Any industries that are propagated 100% by credit (e.g. Auto + College) will feel a sharp contraction. Will be interesting when you see highly levered college start to look at bankruptcy. Universities that can't feel enough classrooms and charge crazy tuition fees as their students cannot get loans to subsidize the fat budgets.
My question for you guys is if you watch the big short you see how people forecasting a recession in 2008 were able to profit off the sharp reduction in housing values. If one is predicting the same thing with auto and student loans how do we go about investing to profit off of the next contraction?
I'm referring to debt and credit markets going pop pop pop due to the looming bubbles. Specifically inordinate public and private debt level along with unrealized entitlement liabilities.
Worst of all it's the education debt + auto loans + mortgages + local/municipal debt + federal deficits.
Any industries that are propagated 100% by credit (e.g. Auto + College) will feel a sharp contraction. Will be interesting when you see highly levered college start to look at bankruptcy. Universities that can't feel enough classrooms and charge crazy tuition fees as their students cannot get loans to subsidize the fat budgets.
My question for you guys is if you watch the big short you see how people forecasting a recession in 2008 were able to profit off the sharp reduction in housing values. If one is predicting the same thing with auto and student loans how do we go about investing to profit off of the next contraction?
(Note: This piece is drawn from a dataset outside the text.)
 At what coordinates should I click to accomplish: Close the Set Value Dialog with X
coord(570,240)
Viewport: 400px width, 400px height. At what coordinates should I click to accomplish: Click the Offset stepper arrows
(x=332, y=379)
The thing about auto and student debt is that it is not nearly the size of housing, and for a chance of another crash, it would all have to tumble at once. How are the two even related? And all that debt in both sectors is spread way out and mostly to better informed lenders. So I think the risk there is low compared to housing and 2008. Sure we could and will hit a bump and again. But IMO not so severe as 2008.
I've seen the "OMG student loan bubble" thing floated about for the past few years, but doesn't it bursting need to be precipitated by other dire economic news? Unemployment rate is at historical lows, real wages are finally inching up, aren't these things that contribute to a tapering of any bubble bursting activities? I would think we'd need unemployment to spike first, and for that we'd probably need some sort of recession.
Agreed. It seems to just be a general drag on the economy at most.
Despite rising trade tensions with China, that seems to be a non-issue at the moment. I don't really see any major events next year. We'll just continue to bumble along with low to moderate economic growth. Europe may be a different story depending on how Brexit is handled.